Había una vez…

Había una vez un ministro sonriente, al que la vida y los números favorecían. En su país era todo tan lindo que la inflación resultaba saludable pues solo molestaba a las fracciones de clase media alta y no a los pobres que allí vivían. Con desparpajo hacía declaraciones al pie de su motocicleta y por las noches militaba a través de su peña, comulgando allí con las más altas autoridades de la esfera política.

Los meses pasaban, y la inflación subía, la indigencia crecía sostenidamente y un día se encontró con que los índices no eran como él creía y que en las villas miserias y barrios pobres a la gente se le complicaba cada vez más el vivir.

En las viviendas ubicadas en estos magros asentamientos, los costos por alquiler habían aumentado a un escalofriante 97,4 % y, en todas ellas, las carencias de distintos servicios progresaban según la ocasión.

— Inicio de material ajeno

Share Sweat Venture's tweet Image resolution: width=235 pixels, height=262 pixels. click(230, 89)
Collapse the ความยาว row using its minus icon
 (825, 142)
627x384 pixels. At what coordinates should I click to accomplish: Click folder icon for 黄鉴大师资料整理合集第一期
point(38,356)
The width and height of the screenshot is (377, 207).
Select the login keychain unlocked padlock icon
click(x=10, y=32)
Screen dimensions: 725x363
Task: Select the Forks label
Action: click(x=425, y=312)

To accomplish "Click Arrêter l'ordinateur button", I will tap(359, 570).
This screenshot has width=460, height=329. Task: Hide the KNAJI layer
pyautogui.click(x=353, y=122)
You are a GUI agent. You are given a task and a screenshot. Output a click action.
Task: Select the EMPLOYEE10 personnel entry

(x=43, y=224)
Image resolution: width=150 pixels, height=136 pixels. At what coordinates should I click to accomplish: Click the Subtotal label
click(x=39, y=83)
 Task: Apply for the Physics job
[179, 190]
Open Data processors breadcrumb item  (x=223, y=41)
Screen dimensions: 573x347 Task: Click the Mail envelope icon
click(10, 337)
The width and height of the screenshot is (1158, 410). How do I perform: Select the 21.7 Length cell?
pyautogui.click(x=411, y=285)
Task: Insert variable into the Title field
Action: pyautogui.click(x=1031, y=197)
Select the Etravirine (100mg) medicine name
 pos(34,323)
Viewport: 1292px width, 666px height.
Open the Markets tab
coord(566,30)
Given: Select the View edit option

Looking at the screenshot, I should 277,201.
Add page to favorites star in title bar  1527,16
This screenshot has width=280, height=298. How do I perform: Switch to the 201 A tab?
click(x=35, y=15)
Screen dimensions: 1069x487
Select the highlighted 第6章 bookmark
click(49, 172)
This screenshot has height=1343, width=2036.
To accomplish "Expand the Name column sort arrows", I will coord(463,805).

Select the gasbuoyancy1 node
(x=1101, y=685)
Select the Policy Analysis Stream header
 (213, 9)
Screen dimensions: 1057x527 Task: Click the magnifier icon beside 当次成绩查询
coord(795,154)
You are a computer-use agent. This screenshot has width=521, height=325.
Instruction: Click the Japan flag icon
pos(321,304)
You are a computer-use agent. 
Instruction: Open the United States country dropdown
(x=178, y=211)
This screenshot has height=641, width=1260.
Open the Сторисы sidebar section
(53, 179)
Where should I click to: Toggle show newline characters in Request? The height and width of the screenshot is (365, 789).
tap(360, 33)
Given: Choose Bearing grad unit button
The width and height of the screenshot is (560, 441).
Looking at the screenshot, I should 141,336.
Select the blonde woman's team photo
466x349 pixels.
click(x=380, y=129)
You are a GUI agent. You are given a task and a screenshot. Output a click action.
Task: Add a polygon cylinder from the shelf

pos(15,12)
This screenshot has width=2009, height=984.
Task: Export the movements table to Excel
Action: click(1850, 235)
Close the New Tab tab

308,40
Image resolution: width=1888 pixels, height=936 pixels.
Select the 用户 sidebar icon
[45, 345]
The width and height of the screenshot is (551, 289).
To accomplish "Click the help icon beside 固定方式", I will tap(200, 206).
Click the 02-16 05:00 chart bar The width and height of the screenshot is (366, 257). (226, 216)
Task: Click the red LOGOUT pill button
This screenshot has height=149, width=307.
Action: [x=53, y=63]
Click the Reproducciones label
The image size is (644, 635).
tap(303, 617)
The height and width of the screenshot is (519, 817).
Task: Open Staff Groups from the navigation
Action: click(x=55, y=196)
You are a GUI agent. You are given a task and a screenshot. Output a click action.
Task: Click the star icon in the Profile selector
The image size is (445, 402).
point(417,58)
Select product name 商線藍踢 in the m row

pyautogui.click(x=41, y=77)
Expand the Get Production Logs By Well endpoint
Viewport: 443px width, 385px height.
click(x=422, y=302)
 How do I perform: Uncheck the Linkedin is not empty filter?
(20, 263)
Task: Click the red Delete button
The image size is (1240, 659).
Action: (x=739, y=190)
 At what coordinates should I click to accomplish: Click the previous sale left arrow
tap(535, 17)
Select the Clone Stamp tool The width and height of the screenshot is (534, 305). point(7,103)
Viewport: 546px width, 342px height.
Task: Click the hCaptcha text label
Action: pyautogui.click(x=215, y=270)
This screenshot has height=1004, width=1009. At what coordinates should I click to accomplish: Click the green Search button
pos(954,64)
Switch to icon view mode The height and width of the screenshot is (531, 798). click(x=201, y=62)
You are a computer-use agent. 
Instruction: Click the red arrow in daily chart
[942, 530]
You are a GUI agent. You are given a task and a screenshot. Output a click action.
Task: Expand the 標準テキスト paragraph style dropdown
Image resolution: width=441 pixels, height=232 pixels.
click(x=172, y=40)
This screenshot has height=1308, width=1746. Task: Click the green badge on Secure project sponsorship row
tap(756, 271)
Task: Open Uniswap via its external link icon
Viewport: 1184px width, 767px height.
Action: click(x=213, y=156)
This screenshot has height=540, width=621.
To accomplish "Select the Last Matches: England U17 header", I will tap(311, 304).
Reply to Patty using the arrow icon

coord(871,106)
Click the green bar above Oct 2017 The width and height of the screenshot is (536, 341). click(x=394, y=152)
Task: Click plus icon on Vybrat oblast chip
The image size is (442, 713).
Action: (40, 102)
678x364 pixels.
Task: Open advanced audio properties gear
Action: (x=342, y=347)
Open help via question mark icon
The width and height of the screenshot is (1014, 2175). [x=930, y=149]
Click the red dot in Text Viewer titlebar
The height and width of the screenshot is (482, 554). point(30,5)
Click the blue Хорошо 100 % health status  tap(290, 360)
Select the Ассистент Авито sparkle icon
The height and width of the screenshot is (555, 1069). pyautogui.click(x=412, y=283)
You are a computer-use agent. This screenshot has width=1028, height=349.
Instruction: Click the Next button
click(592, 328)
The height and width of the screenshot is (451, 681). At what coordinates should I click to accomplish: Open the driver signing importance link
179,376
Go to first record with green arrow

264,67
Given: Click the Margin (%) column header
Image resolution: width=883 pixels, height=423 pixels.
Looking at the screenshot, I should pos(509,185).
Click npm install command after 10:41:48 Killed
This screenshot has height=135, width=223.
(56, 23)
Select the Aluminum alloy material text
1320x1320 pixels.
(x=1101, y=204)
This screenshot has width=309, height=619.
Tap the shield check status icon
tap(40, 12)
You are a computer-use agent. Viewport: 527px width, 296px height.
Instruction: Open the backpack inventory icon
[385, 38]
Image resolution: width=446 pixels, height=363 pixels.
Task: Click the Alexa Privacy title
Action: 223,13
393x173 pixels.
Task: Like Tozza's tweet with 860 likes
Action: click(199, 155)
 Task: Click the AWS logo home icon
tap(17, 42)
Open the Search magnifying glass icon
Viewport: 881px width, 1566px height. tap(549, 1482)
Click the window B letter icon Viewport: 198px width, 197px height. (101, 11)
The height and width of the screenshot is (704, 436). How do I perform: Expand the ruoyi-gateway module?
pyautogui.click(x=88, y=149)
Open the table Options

Falta de redes cloacales, de aguas corrientes o servicio de red de gas estaban a la orden del día.

La suba en los alimentos básicos, como la carne, leche, verduras y pan también complicaban a los dilatados bolsillos de los habitantes de aquél mágico lugar, que gastaban todos sus recursos en proveerse de dichos bienes para posponer la vestimenta, educación, higiene y techo de su descendencia.

Los cuentos que leíamos de pequeños finalizaban de manera feliz, los protagonistas comían perdices para siempre. Hoy, ni la perdiz está garantizada y hay muchos que tienen que salir a hurgar en la basura. Aunque lo fuercen, ni la gente del gobierno puede hacer terminar bien esta historia.